What you need to do: Report back each line of the records that contains the string "agent".

Saved data entries:
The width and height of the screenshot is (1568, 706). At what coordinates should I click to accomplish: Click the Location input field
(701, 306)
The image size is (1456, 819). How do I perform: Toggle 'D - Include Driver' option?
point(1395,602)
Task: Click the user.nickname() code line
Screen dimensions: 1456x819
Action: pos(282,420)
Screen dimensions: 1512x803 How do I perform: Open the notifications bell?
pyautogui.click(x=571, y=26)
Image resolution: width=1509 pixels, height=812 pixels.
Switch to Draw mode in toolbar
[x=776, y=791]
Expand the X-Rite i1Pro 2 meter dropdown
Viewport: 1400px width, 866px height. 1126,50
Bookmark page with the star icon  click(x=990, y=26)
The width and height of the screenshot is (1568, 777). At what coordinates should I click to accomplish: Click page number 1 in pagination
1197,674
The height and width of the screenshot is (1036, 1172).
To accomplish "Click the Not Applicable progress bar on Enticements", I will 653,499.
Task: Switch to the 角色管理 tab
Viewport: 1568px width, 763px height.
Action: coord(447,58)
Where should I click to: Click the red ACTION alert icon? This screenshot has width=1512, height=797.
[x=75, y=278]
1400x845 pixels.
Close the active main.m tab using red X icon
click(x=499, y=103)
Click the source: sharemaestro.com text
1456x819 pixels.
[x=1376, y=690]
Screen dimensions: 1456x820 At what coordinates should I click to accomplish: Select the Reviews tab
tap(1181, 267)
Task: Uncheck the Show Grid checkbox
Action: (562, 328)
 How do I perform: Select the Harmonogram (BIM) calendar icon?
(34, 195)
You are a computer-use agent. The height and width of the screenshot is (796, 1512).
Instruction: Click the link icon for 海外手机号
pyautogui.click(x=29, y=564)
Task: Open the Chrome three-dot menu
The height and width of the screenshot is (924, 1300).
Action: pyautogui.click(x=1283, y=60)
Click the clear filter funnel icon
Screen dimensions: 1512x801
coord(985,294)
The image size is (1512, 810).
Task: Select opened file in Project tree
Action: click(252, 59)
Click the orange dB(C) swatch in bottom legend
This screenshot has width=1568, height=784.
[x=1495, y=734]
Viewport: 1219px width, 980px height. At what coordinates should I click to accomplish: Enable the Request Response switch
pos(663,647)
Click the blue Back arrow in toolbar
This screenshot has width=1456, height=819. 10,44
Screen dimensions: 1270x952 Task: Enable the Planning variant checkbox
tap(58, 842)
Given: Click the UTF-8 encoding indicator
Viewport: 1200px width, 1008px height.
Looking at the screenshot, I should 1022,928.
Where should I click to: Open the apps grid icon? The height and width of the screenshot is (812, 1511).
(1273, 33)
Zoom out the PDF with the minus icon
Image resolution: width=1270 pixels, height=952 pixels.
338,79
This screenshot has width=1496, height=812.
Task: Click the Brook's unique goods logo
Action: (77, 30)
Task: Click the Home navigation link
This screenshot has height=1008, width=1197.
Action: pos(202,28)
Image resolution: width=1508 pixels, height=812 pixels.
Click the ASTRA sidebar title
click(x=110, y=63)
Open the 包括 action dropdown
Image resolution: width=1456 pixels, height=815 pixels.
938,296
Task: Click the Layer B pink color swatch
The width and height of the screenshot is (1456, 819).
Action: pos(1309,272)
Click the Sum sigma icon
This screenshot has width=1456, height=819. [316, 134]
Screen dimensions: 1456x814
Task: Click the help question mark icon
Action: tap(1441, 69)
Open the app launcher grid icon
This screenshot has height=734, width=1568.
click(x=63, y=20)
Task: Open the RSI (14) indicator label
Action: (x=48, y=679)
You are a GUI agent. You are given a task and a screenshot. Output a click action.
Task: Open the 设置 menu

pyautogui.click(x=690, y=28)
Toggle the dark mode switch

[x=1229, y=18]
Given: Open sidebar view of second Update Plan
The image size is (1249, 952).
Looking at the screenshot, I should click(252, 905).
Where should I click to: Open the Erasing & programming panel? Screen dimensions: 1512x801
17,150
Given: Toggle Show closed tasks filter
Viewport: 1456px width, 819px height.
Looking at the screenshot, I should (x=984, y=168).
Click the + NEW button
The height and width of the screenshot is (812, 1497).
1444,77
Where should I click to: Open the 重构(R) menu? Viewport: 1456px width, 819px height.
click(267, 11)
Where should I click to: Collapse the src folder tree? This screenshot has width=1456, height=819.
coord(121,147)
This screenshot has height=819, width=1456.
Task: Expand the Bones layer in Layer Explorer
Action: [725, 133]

Completed exercise:
You are a computer-use agent. The height and width of the screenshot is (796, 1512).
You are a GUI agent. You are given a task and a screenshot. Output a click action.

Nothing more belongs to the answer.